▶ **Supplied information**

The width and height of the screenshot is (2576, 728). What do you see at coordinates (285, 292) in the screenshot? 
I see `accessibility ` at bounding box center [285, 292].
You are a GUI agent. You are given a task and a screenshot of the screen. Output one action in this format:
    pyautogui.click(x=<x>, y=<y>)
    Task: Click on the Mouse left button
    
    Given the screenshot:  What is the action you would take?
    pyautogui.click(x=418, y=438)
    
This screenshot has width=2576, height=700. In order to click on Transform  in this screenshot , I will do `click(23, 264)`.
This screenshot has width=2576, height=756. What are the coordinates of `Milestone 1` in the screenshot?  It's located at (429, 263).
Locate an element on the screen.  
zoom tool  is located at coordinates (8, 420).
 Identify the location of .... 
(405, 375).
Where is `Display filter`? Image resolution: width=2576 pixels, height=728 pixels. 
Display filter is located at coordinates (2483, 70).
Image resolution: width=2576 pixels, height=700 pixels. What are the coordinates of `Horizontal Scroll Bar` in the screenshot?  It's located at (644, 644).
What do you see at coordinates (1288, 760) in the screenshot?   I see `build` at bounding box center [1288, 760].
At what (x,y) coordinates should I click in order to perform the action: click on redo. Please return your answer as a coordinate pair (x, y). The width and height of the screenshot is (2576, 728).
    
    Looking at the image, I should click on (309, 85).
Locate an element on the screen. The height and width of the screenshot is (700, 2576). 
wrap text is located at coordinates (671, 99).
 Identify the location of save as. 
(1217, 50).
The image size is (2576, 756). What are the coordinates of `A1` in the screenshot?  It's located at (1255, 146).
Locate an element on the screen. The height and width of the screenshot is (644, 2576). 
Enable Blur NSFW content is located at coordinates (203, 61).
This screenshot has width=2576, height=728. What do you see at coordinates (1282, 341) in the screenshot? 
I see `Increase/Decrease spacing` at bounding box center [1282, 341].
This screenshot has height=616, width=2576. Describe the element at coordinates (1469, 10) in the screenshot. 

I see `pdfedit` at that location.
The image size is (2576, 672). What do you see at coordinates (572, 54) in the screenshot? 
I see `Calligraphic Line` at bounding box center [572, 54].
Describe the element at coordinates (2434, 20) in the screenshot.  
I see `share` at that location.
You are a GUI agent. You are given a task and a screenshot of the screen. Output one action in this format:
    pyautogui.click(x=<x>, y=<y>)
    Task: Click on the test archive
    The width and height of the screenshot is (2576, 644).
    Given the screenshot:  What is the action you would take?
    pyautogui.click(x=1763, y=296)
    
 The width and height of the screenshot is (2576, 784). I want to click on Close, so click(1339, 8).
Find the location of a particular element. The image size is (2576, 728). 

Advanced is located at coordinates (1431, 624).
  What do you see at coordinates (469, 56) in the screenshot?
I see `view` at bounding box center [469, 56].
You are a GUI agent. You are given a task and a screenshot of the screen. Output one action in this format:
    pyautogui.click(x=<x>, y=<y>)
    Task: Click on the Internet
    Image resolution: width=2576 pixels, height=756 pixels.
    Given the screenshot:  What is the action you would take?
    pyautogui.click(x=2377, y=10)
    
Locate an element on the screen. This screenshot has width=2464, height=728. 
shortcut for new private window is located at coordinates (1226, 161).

▶ **Task directions**
Copy the material above word for word, from the line with "This screenshot has width=2576, height=756." up to and including the line with "Display filter is".

▶ **Solution**
This screenshot has width=2576, height=756. What are the coordinates of `Milestone 1` in the screenshot?  It's located at (429, 263).
Locate an element on the screen.  
zoom tool  is located at coordinates (8, 420).
 Identify the location of .... 
(405, 375).
Where is `Display filter`? Image resolution: width=2576 pixels, height=728 pixels. 
Display filter is located at coordinates (2483, 70).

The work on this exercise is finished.